Task to carry out
Filter the entries down to the lines containing "item", and copy those lines.

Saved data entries
────

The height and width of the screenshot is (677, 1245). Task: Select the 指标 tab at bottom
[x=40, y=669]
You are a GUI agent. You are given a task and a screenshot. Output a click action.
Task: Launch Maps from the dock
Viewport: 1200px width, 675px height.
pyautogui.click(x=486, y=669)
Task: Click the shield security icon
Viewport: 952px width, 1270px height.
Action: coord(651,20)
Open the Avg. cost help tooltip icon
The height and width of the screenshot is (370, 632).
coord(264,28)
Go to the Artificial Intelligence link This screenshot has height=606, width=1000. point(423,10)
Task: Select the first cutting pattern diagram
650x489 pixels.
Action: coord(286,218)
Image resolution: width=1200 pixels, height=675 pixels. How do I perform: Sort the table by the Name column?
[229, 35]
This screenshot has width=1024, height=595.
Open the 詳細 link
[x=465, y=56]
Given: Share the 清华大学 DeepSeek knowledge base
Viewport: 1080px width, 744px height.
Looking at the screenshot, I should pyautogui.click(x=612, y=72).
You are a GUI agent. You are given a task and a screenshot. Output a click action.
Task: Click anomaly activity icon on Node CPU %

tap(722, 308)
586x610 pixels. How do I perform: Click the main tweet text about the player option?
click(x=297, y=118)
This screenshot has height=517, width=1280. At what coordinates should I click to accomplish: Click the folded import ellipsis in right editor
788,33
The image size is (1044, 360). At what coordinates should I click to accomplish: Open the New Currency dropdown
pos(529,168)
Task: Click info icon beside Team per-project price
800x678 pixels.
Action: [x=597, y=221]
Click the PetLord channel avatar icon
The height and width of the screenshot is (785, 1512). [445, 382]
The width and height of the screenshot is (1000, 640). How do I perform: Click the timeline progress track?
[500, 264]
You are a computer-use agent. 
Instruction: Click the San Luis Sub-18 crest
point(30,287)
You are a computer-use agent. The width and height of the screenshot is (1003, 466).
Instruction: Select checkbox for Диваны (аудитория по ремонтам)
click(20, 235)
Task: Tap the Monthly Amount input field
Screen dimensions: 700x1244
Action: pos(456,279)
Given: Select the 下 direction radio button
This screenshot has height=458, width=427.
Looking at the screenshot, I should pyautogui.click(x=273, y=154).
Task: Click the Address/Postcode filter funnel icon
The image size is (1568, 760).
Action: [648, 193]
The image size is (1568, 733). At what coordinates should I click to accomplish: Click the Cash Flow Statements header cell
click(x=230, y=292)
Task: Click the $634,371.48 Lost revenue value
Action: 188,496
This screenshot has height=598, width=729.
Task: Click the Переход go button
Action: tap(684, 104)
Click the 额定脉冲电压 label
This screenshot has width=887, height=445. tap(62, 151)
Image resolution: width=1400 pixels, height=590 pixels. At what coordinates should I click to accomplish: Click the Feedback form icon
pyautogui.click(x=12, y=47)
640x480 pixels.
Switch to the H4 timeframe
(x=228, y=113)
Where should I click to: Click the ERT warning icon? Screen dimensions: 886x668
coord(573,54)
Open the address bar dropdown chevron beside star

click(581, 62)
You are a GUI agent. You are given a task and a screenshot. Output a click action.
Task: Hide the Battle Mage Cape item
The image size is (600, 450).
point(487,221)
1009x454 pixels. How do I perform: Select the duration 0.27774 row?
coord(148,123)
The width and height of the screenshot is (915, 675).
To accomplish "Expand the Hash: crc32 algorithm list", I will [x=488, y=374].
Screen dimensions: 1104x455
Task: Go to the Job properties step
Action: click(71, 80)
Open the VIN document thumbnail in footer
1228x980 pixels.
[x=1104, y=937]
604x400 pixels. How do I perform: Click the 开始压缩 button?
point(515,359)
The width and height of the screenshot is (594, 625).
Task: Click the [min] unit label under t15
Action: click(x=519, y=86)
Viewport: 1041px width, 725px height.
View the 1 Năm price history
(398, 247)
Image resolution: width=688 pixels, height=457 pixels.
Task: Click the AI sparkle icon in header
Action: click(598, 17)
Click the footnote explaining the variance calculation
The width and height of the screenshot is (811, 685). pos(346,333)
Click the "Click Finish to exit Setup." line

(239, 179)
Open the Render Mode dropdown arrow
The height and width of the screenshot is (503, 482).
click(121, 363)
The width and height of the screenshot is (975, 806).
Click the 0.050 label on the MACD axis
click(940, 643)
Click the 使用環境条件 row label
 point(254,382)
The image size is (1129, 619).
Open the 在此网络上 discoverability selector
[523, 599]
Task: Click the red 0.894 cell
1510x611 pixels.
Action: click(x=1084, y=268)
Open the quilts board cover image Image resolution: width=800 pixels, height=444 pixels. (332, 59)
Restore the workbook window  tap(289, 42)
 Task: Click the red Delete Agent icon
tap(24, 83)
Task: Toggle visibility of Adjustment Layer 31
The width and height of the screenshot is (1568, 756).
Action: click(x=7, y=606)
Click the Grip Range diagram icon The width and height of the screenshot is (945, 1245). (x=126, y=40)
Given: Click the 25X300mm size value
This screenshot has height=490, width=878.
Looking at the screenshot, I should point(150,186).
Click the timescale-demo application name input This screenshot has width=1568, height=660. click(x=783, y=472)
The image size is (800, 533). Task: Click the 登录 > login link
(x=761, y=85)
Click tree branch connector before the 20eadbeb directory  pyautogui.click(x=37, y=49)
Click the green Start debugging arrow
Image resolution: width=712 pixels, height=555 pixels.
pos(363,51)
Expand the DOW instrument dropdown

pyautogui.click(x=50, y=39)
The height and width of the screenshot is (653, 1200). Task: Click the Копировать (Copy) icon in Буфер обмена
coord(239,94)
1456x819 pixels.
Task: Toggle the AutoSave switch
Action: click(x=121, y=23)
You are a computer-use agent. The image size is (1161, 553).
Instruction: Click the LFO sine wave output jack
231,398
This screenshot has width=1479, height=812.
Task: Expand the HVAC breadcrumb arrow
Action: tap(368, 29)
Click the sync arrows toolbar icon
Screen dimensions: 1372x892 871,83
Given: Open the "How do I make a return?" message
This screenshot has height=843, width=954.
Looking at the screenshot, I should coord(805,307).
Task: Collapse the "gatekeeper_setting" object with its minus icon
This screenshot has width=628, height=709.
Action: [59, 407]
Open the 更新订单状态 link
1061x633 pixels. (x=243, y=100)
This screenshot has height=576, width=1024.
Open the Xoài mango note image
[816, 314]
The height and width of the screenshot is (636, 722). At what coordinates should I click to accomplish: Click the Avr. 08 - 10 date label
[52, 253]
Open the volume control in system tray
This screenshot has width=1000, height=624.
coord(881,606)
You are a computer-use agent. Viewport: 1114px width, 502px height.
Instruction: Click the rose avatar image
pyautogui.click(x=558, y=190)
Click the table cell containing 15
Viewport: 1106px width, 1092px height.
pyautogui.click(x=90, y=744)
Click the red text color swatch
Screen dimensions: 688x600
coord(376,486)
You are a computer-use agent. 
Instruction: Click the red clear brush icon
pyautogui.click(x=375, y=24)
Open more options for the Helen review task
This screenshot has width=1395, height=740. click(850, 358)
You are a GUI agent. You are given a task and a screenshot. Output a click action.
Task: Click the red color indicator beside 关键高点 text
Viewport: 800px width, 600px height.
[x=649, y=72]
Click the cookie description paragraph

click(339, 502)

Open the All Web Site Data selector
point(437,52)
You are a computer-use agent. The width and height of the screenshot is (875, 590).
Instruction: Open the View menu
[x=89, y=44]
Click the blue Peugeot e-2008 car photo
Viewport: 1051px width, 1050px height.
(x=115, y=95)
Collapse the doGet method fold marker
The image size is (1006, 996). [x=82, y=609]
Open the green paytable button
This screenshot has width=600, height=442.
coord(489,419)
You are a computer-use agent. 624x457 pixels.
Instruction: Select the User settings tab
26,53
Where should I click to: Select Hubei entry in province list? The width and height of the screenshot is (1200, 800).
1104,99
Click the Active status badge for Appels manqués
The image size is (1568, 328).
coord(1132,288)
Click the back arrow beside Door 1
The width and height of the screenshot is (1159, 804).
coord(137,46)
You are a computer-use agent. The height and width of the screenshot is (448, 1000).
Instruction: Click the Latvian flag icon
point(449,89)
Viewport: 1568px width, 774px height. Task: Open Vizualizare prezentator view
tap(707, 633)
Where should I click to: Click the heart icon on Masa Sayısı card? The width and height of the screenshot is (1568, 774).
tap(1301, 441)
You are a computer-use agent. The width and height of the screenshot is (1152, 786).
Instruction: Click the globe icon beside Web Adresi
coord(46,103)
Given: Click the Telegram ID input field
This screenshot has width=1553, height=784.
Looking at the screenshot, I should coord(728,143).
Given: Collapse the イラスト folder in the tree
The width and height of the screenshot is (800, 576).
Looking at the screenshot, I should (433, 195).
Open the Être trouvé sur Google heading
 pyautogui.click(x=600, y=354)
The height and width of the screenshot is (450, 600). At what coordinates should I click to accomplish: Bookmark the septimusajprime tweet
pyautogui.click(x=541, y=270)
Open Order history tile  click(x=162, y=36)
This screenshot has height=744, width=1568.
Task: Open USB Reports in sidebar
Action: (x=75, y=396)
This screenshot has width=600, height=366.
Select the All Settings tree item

────

Written reply
Task: Hide the Battle Mage Cape item
Select the All Settings tree item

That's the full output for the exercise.